If you’d asked me when I graduated where I thought I’d be in 10 years I’d have probably responded with the standard “Oh yo know, steady, well-paying job; married, kids.” That kind of thing. What I wouldn’t have said was that I expected to be lost in a desert, running for my life from a government death squad. Weighed down with nothing more than the clothes on my back. That and a rucksack filled with 4 kilos of black tar heroin and 3 cold war era fragmentation grenades. Life is, as they say, full of surprises.
Up until last week things had looked pretty much on target. I had the steady, well-paying job and I’d started seeing a nice young lady from the marketing department. Things had been looking “good.” But then the company decided that it wanted to expand out into the Africa, get a big old piece of that hot post colonial pie. So muggins here got shipped off and given the task of setting up the new local HQ. Someone in management and HR had rather neglected to consider the possibility of a violent and bloody coup in a notoriously unstable part of the world. I’d say heads would roll, but they already have.
When the shit hit the windmill the revolutionaries came for us in short order. What with us being part of the “corrupt, bourgeoisie oppressors.” This of course merely meant that their glorious leader thought that our money, nice cars and fancy computers should in fact be his money, his nice cars and his fancy computers. So I did what at the time I thought any sane person would do: hid in the stationery cupboard, cobbled together a pipe bomb and then legged it while my would be assassins were busy trying not to bleed to death and struggling manfully to push their intestines back in. I suspect that this small act of self-preservation may not have given them a favourable impression of me.

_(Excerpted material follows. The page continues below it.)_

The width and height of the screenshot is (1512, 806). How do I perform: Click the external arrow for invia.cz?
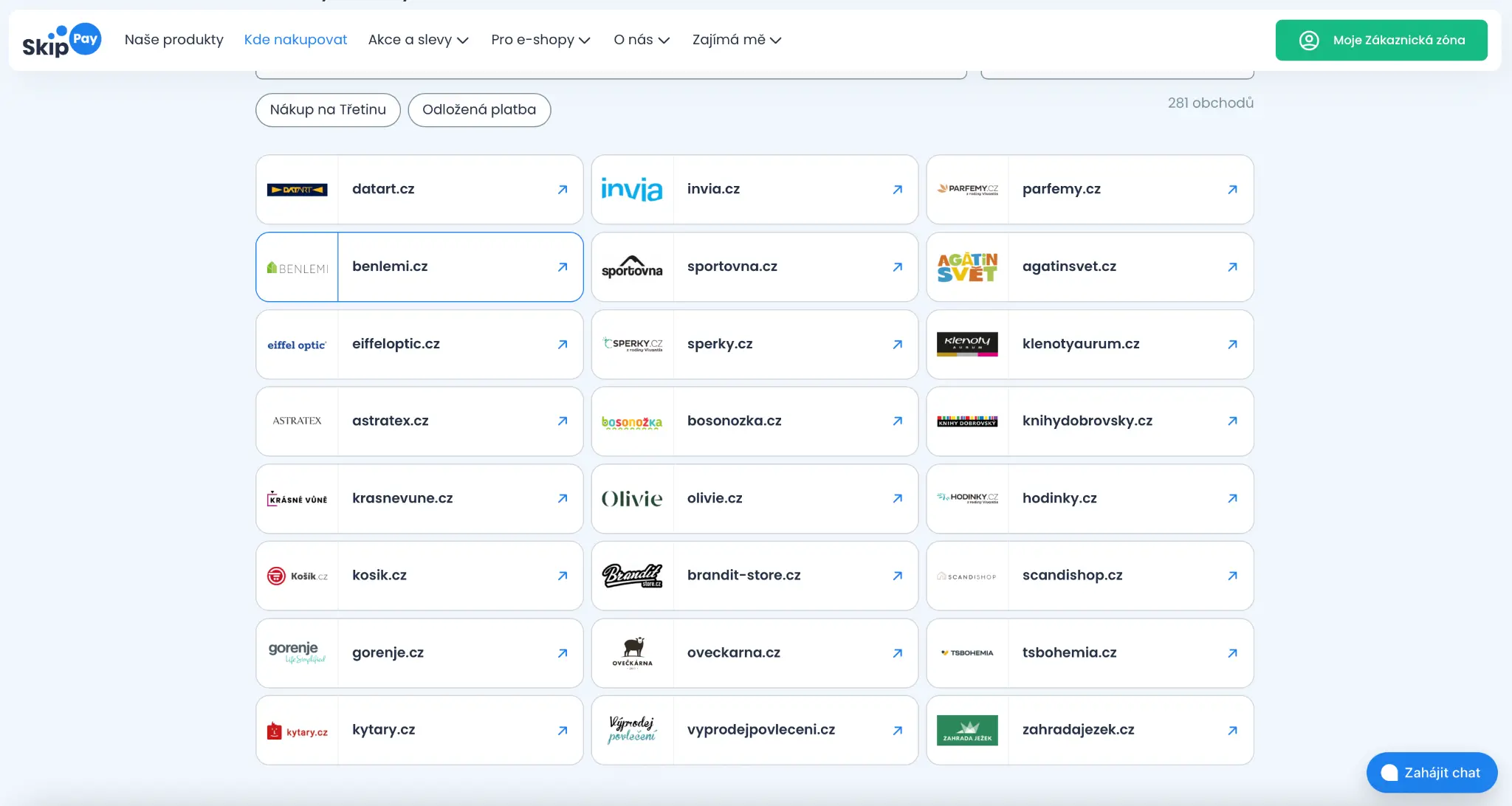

It’s been a busy week, being catapulted from the world of business to enemy of the state. And that’s before I had a further misunderstanding with a drug runner over the use of his light aircraft. A light aircraft that proved rather tricky to fly and in possession of a very small fuel tank. Ultimately that is why I am now somewhere in the middle of the Sahara and why I happen to have 4 kilos of black tar heroin. It’s been the sort of week where I think it might come in handy.
There’s not a great deal to do in a desert, other than perhaps sweating and dying. I was doing plenty of the former and desperately trying to put off the latter. I had spent the last few hours thinking exclusively about deserts. First about the heat, and then the sand, then the wild life, then the geography; I was now into the realm of tenuous and esoteric thought, thinking about the many myriad of ways deserts could be viewed as metaphors. Things had taken a bleak turn, I was now comparing my own life to a desert; a vast, unknowable expanse of nothingness, ripe with fickle uncertainty and grizzly demises, interspersed with rare, infrequent and ultimately transient oases of calm and meaning. It was at this point I looked up at the sky. At first I thought that night had snuck up on me, but night is generally a palette of the darkest blues, shot with threads of purples and violets. This sky was black. An angry, ominous black threaded with charcoal greys and the faintest hints of putrescent yellows. I turned to look behind me and saw a sky that was brilliant and flawless aquamarine. It seems my luck was souring even still further, as I was about to be swallowed up by a rare Saharan storm.
The full weight of the storm front hadn’t quite reached me yet, but a gale was howling straight out of its mouth and gaining force with every passing minute. Feathered fingers of sand rose from the crests of the dunes like steam before being caught in the wind and ripped and rent and scattered. Before their demise, each of these fingers was grasping and abrasive. I desperately needed shelter. If I stayed in the open much longer my skin would be flayed from my bones. And even if I survived that, I doubt I would survive the endless sands turning into a thick, sucking mire the moment the rain hit.
Then I crested a dune and thought that madness had finally taken a hold of me. For nestled in the cleft of two dunes, as if it were splitting a wave, was a ship. Fully rigged with sails the colour of bleached bone whipping and snapping in the wind. The ship was back-lit by silver streaks of lightning that flecked the darkened sky. It was the only sanctuary available to me. There was no more time and there were no more options.
I hunkered down below decks, in a hollow belly of petrified wood. Wind and rain howled around me, a tempest of all of nature’s rare and fickle fury arraying itself against me, while I sat within an impossible thing.
My mind swirled much like the wind, I found itself drifting back once again to metaphors, to deserts and the unending now. How I was lost. So very lost. And not just in the literal and geographic sense. I had no idea where I was heading; no idea what to do; no idea, notion or even the most base comprehension as to the fabric of my life. Everything I knew, the happy stability of the status-quo, was utterly and irrevocably shattered. Lost, you might say. And in a desert no less, an archetype of the empty, of nothingness, of the desolate and the barren. All there was now of my world was me, myself, and I. Like the ship, my presence and my existence was an incongruity in the world. My location and my situation inexplicable.
I slowly drifted into the embrace of sleep. The tired, dead sleep of a man who’d been running too long. I envisioned myself as a pirate on the mighty sand sea. I let out a quiet “Yarr!” And tried not to think about what the future had in store.